Are happy days here again? Think more along the lines of Milton Ager and Jack Yellen, instead of Potsie and Fonzie. Less than three weeks ago, it seemed like the U.S. economy was falling off a cliff. Firms like the Economic Cycle Research Institute were saying a new recession was on its way and there’s nothing the government could do to stop it, according to MarketWatch. The stock market was sensing economic weakness, too, as it slumped to its lowest level in a year on October 3.
But, now, just two weeks later, the S&P 500 stock index is up a whopping 11 percent since October 3 and trading at the top end of a range that it’s been stuck in for more than two months, according to Bloomberg.
Has the economy suddenly turned the corner?

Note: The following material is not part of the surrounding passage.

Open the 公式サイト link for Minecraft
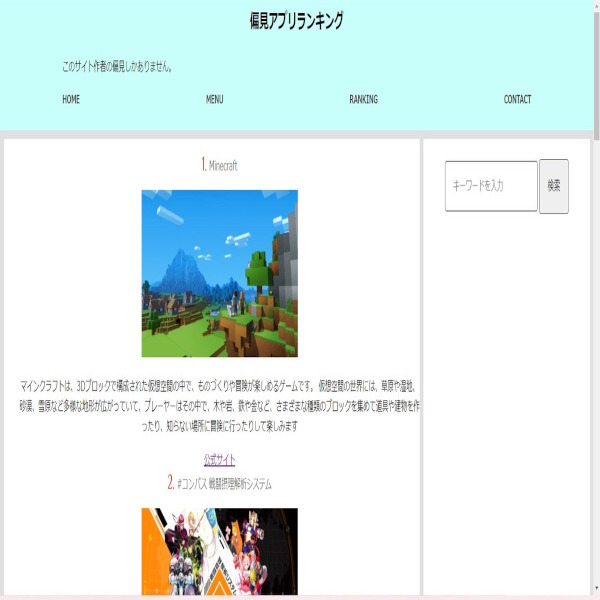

Well, economic reports in the last couple weeks have come in better than expected. According to The Wall Street Journal, “Auto sales rebounded to their highest level since April. Chain-store sales posted year-on-year growth of 5.5 percent. The economy added 103,000 jobs, and manufacturing sentiment improved a bit.” On top of that, the Commerce Department said retail sales rose 1.1 percent in September — above the 0.8 percent expected by economists surveyed by MarketWatch.
While the recent positive economic data is encouraging, it would be premature to ring the metaphorical bell for an all-clear signal. As we have seen over the last few days, the European economic crisis continues to ripple across the pond and impact the U.S. market indexes. The economy still has plenty of repairs to make before happy days are here again.